Pas avec n’importe qui
Mais attention, si s’associer avec un ami semble améliorer l’ambiance au travail, le choix de la personne a une importance capitale. « J’ai beaucoup d’amis généralistes, et je n’aurais pas pu m’installer avec tous », insiste Anna Christidis. D’après elle, la personne idoine n’est d’ailleurs pas forcément celle dont on est le plus proche. « C’est celle à qui on sait qu’on pourra facilement tout dire, et dont on pourra tout entendre », analyse la généraliste.
Même son de cloche du côté du Dr Lucie Gervais, généraliste installée en 2016 près du Havre avec une amie « rencontrée le premier jour de P2 ». Pour elle, le plus important est la confiance, et la connaissance mutuelle. « Chacune connaît les travers de l’autre, et nous sommes donc capables d’anticiper », se félicite-t-elle. Une question d’autant plus cruciale que les deux amies ont l’intention d’ouvrir une maison médicale de cinq généralistes et quatre infirmières dans leur village à l’horizon 2019.
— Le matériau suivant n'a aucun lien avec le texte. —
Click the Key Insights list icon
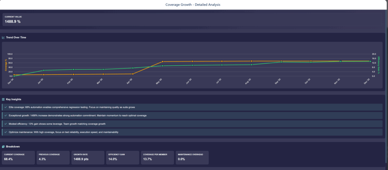[x=3, y=99]
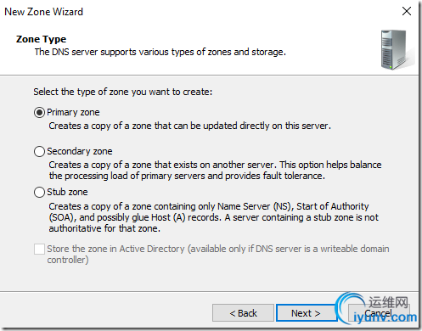This screenshot has width=422, height=331.
Task: Go to the previous step with Back
Action: click(x=243, y=313)
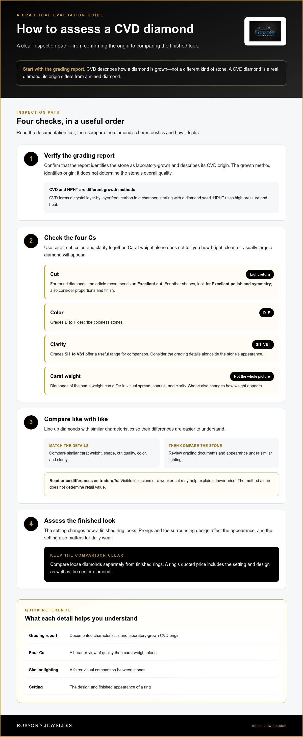Click the Robson's Jewelers footer name

coord(44,725)
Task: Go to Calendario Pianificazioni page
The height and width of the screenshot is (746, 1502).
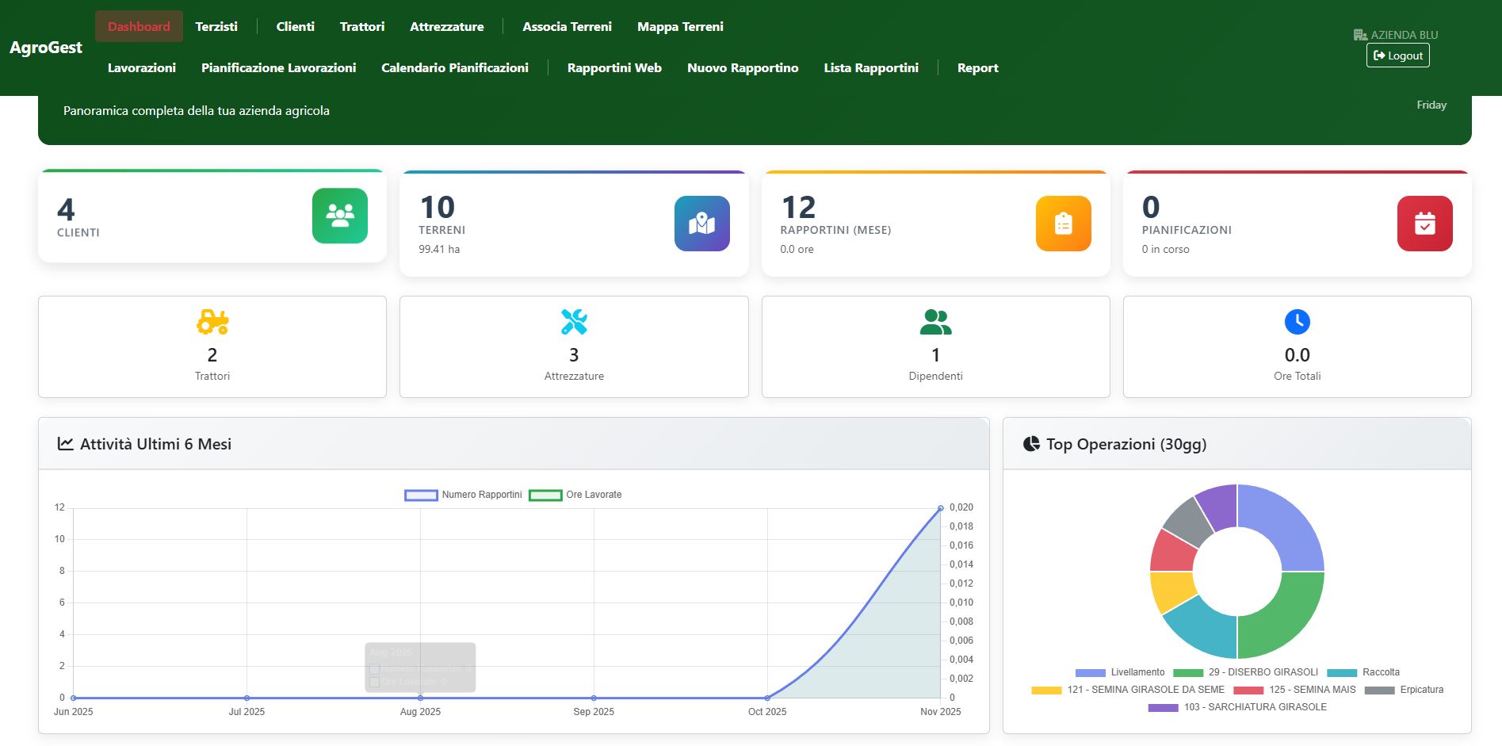Action: [454, 68]
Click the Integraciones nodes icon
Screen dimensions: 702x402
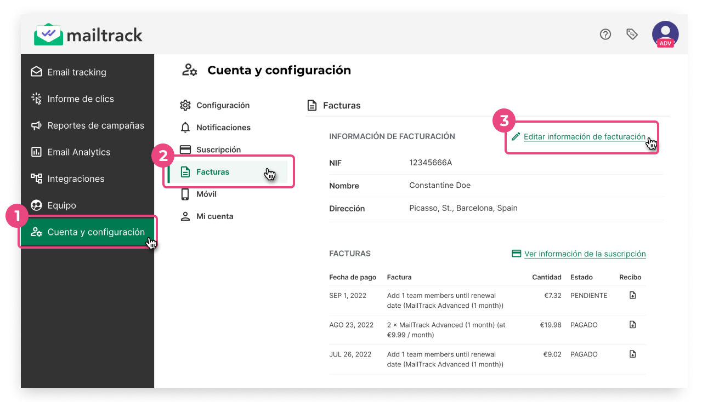click(37, 179)
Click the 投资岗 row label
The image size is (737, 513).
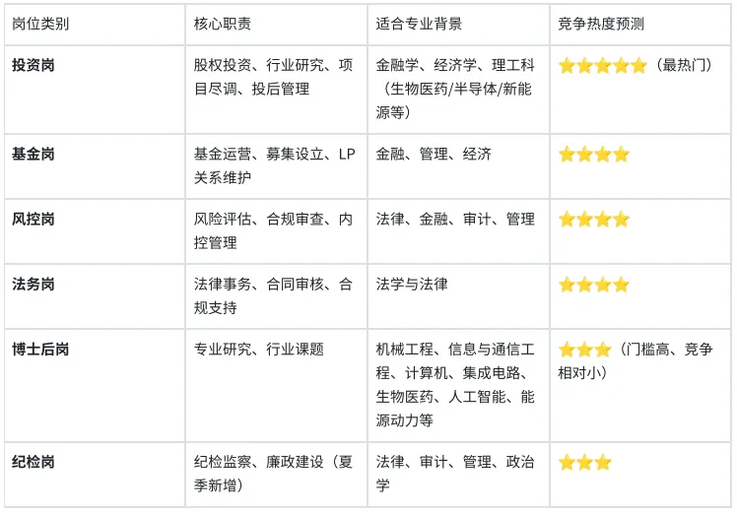[x=33, y=65]
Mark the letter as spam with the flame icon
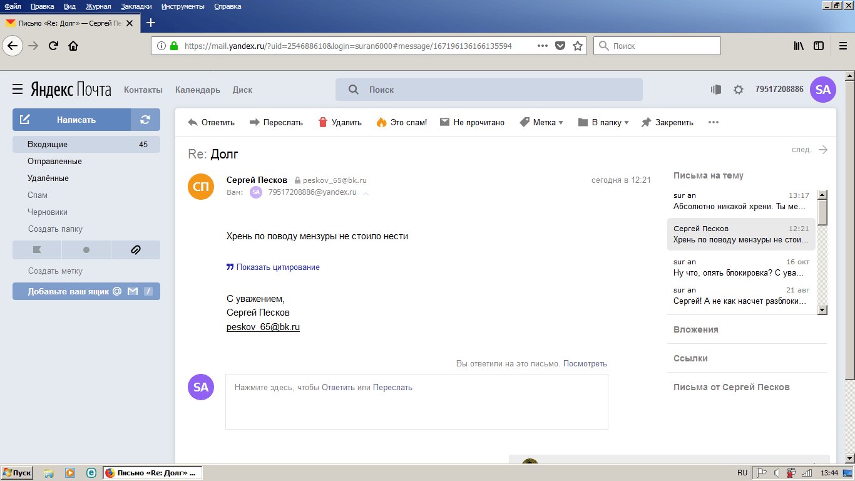The height and width of the screenshot is (481, 855). (x=381, y=123)
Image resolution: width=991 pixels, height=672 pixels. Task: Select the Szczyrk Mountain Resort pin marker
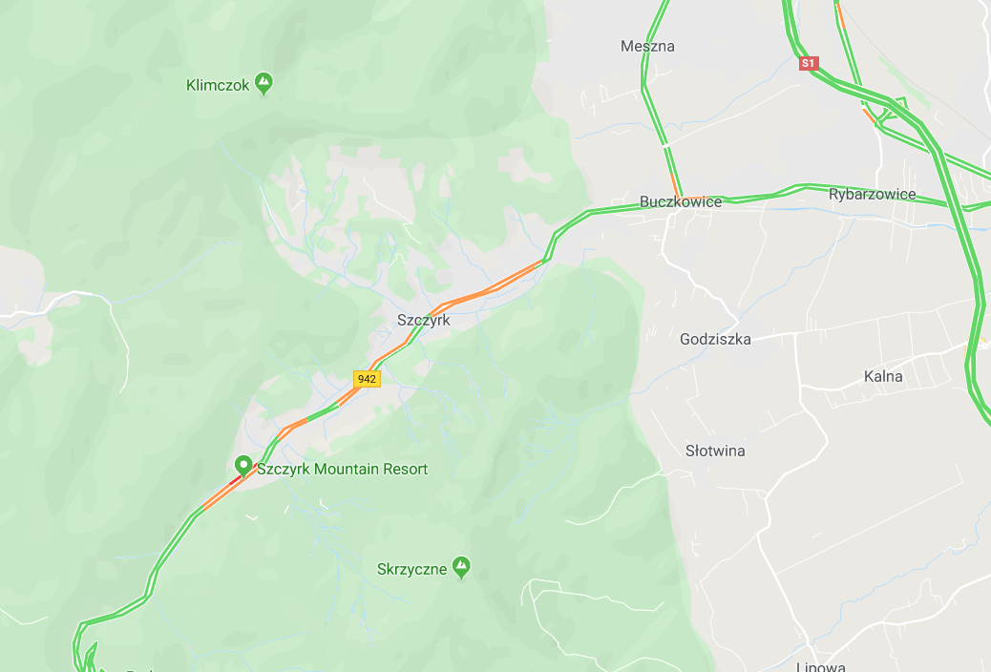click(x=243, y=467)
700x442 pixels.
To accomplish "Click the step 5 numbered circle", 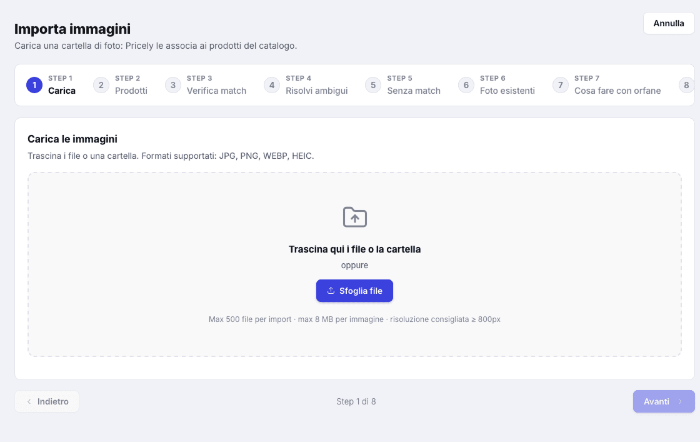I will (373, 85).
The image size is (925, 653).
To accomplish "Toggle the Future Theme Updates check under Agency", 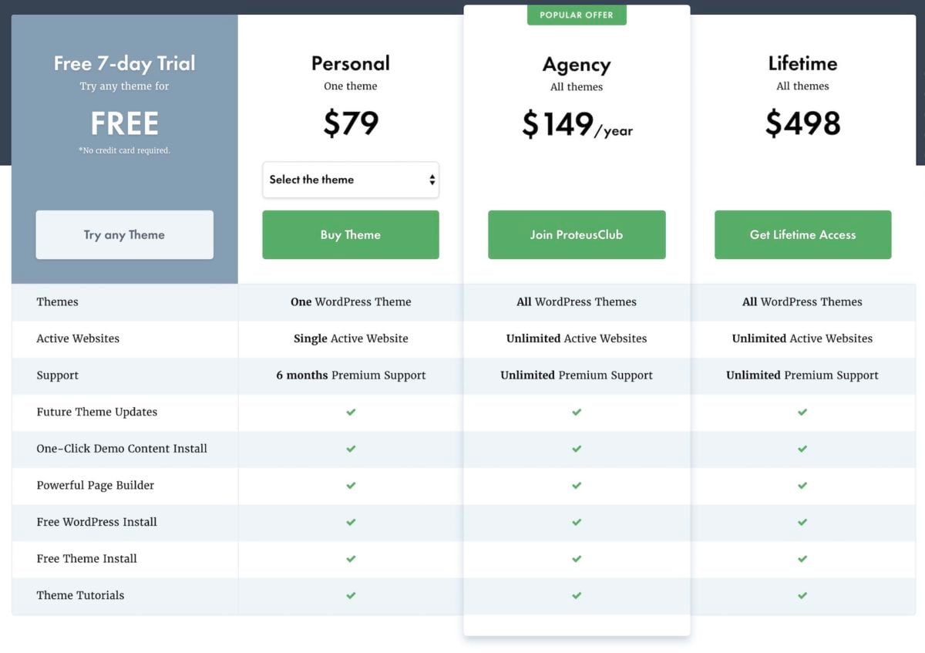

Et l’amitié dans tout ça ?
Reste la question de la relation amicale. Ne risque-t-elle pas de se diluer dans la relation professionnelle ? Pour Patrick Muller, il n’y a pas de risque. « On mange ensemble tous les quinze jours, on se voit le samedi avec nos épouses », témoigne-t-il. Même réaction de la part d’Anna Christidis. « Avant d’être associées, on est meilleures copines », indique-t-elle, se réjouissant de pouvoir encore faire des week-ends « que toutes les deux » malgré les contraintes du cabinet. Quant à Lucie Gervais, elle estime que l’installation commune a renforcé sa relation avec son amie. « On s’était un peu perdues de vue pendant l’internat, mais maintenant, je la considère un peu comme quelqu’un de ma famille », se réjouit-elle.
Quelqu’un de sa famille ? Cela est aussi une option, qu’a tentée le Dr Pierre Wallart, installé depuis près de dix ans avec son frère dans un village du Nord. Ce qui lui permet d’expérimenter très concrètement « la fraternité que l’on trouve dans le mot confraternité », sourit-il. Il affirme apprécier travailler avec quelqu’un qu’il connaît « depuis très longtemps », mais ajoute qu’il « faut faire attention à ne pas tout mélanger ». La relation de travail demande donc d’après lui une attention accrue pour faire la part des choses entre le frère et le confrère. « Dans les dîners de famille, on fait attention à ne pas parler boulot », assure-t-il. Bref, ce qui se passe au cabinet… reste au cabinet.